Il apparaît que la délivrance s'obtient toujours par une voie négative, celle du renoncement à la condition humaine ordinaire : elle est une sorte d'évasion des lois du karman, qui permet d'échapper, de cette manière, au cycle des réincarnations successives. Si certaines écoles de l'hindouisme peuvent affirmer que la délivrance est parfois obtenue d'un seul coup, généralement, elles reconnaissent qu'elle ne peut être obtenue que progressivement, au terme d'une longue et patiente ascèse, soit mystique soit intellectuelle, l'important ne résidant cependant pas dans le domaine mystique ou dans celui de la connaissance, mais beaucoup plus dans la pratique de l'ascèse, celle-ci permettant à certains individus de parvenir à condition des délivrés-vivants . L'objet de la religion, et donc de la discipline ascétique, est naturellement le salut qui est de beaucoup supérieur aux avantages de l'existence humaine présente : les différents systèmes, qu'ils soient théistes ou qu'ils soient considérés comme athées (puisque la voie de la connaissance ne nécessite nullement une intervention divine), visent toujours la délivrance de cette condition mortelle d'une part et la délivrance d'un enchaînement incessant au cycle des renaissances.

Mais il faut reconnaître que ces disciplines ne sont pas à la portée de tous les individus. Non seulement ceux qui cherchent leur libération par l'ascèse se recrutent essentiellement dans les castes du sacerdoce et de la noblesse, selon les définitions classiques des différents états de la société humaine et religieuse, mais encore ils sont tenus, en acceptant d'entrer dans une voie qui ressemble à un idéal monastique, de renoncer à tous les privilèges de leur caste originelle. Leur choix est le strict équivalent d'une mort sociale, ce qui peut être considéré comme une folie, tant l'appartenance à une caste bien définie est fondamentale pour le fidèle hindou, ou comme un authentique héroïsme, puisque celui qui se lance dans la voie de l'ascétisme et du renoncement risque toujours de ne pas parvenir au sommet et de retomber au plus bas de l'échelle des êtres vivants, puisqu'il n'a pas observé, au cours de son existence présente, les devoirs de sa caste.

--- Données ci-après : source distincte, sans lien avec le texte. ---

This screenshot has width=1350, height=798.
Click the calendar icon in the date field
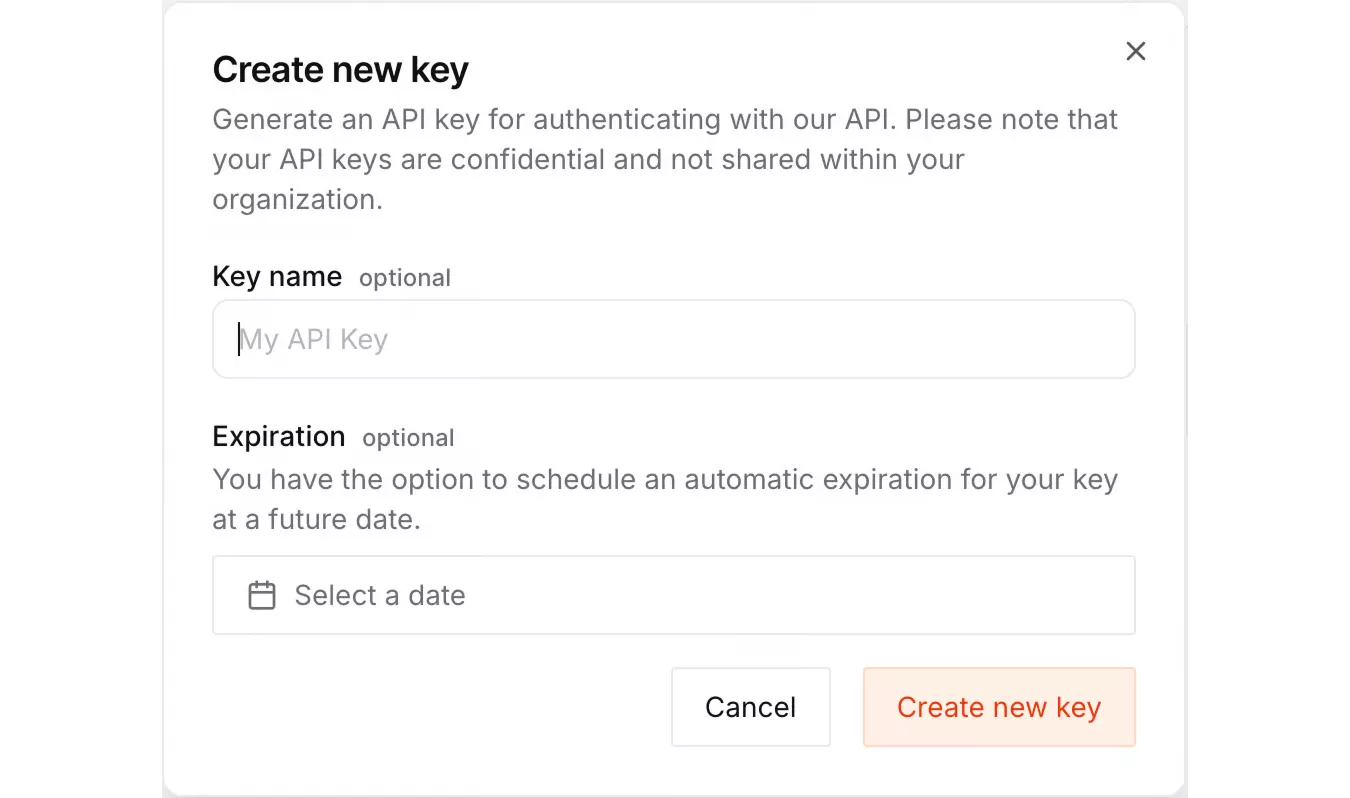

Aussi convient-il de ne pas penser que l'essentiel de la religion hindouiste soit simplement orienté vers cette délivrance absolue, obtenue par les pratiques yogique ou vedantique, comme si toute la vie spirituelle de l'hindou pouvait s'épuiser dans cette quête éperdue de la libération individuelle. D'ailleurs, il ne manque pas de brahmanes, appartenant donc à la caste sacerdotale, qui recommandent aux fidèles d'éviter même la fréquentation de ceux qui ont pris pour idéal la voie du renoncement absolu, ceux-ci étant considérés comme de véritables parias, qui n'entretiennent plus les traditions religieuses ancestrales. Quel que soit le prestige que peuvent connaître les deux grandes disciplines du Yoga et du Vedanta, il n'en demeure pas moins vrai qu'elles sont réservées à une élite, ou du moins à une minorité d'individus qui se sentent réellement appelés à réaliser en eux-mêmes cette grande aventure spirituelle. D'ailleurs si la voie du renoncement avait été la voie commune de l'hindouisme, la société hindoue et donc indienne se serait évanouie depuis longtemps, alors qu'elle est toujours en pleine croissance démographique.

Pour la majorité des hindous, la voie de la délivrance est beaucoup plus ordinaire : elle est celle de l'accomplissement rituel de la dévotion à l'égard des dieux.